[Records from a data collection]

════════════════

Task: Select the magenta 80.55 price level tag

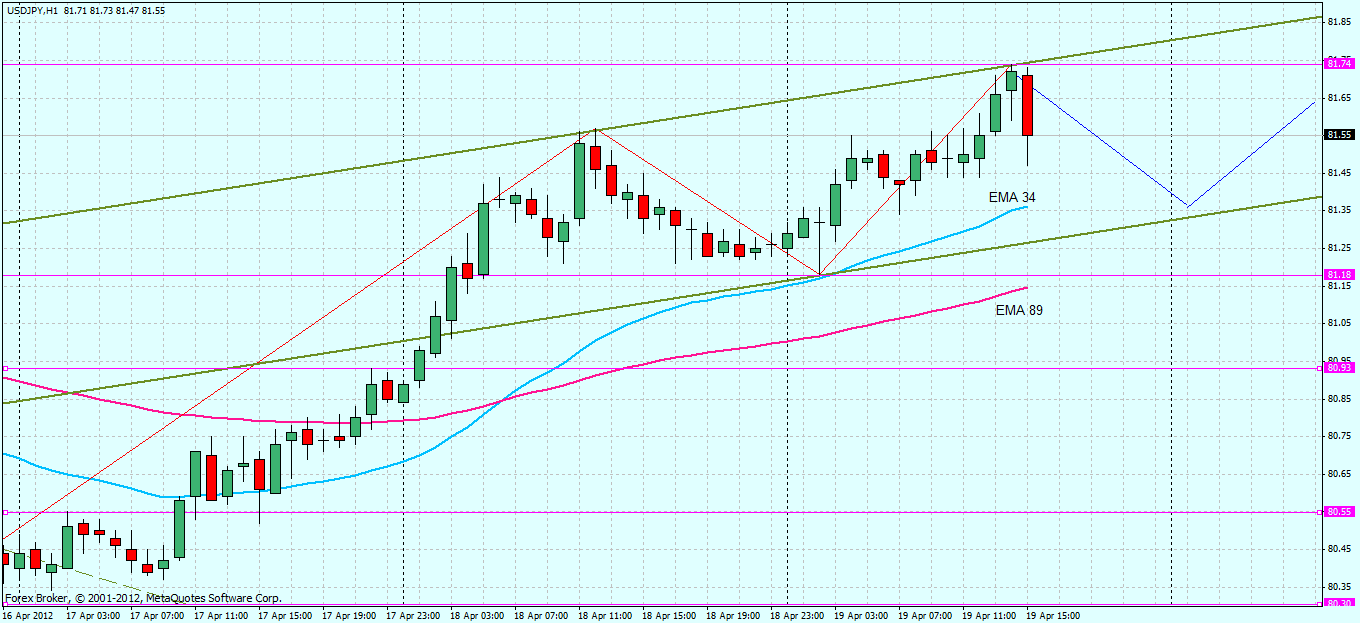Action: pyautogui.click(x=1340, y=512)
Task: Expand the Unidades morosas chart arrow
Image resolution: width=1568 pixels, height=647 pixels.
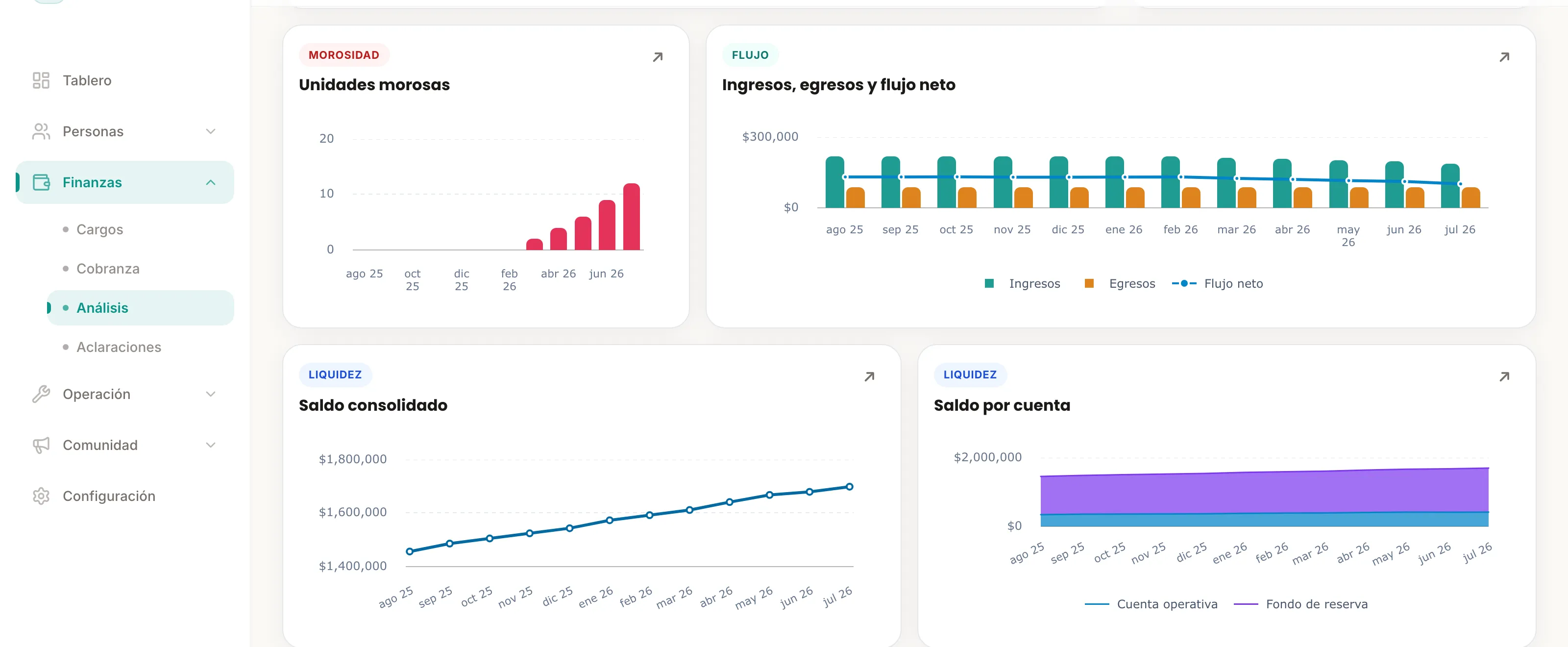Action: coord(658,57)
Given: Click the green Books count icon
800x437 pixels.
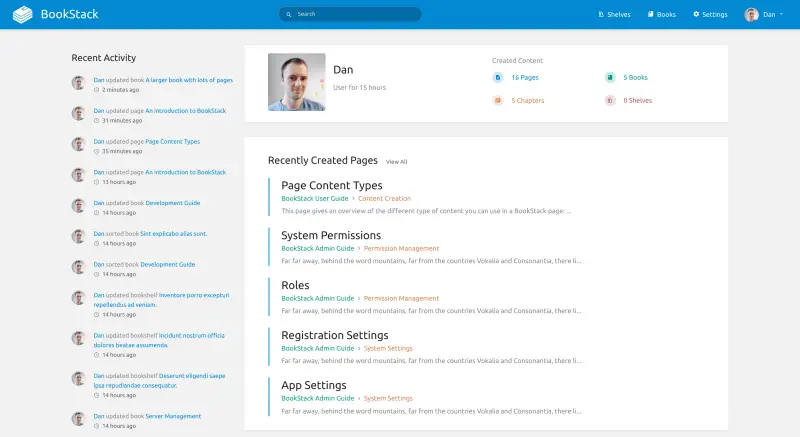Looking at the screenshot, I should coord(610,77).
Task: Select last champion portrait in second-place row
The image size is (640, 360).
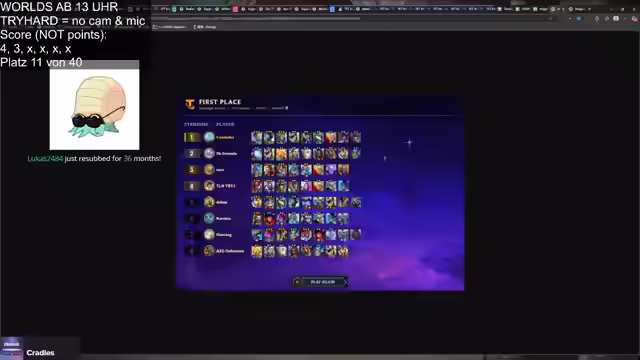Action: tap(356, 153)
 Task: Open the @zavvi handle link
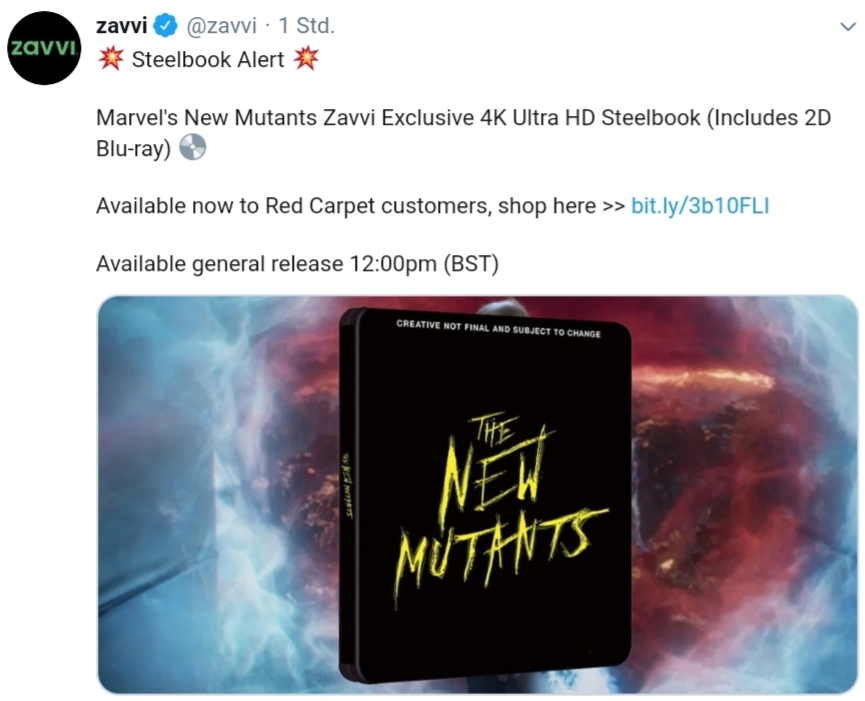(222, 25)
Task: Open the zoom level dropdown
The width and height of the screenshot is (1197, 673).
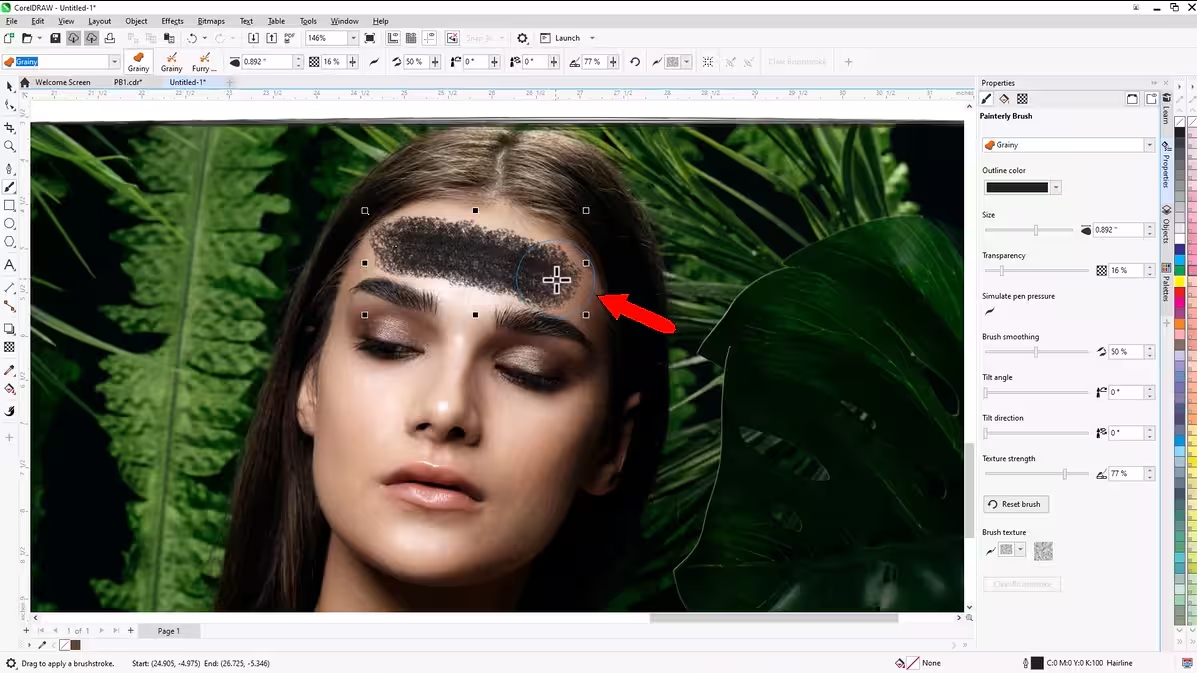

════════════════

■ EXERCISE DESCRIPTION ■
Repeat the data exactly as written, but without the pictures.

■ PROBLEM SOLUTION ■
Task: Select the magenta 80.55 price level tag

Action: pyautogui.click(x=1340, y=512)
Task: Expand the Unidades morosas chart arrow
Image resolution: width=1568 pixels, height=647 pixels.
Action: coord(658,57)
Given: Click the green Books count icon
800x437 pixels.
Looking at the screenshot, I should coord(610,77).
Task: Select last champion portrait in second-place row
The image size is (640, 360).
Action: tap(356, 153)
 Task: Open the @zavvi handle link
(222, 25)
Task: Open the zoom level dropdown
The width and height of the screenshot is (1197, 673).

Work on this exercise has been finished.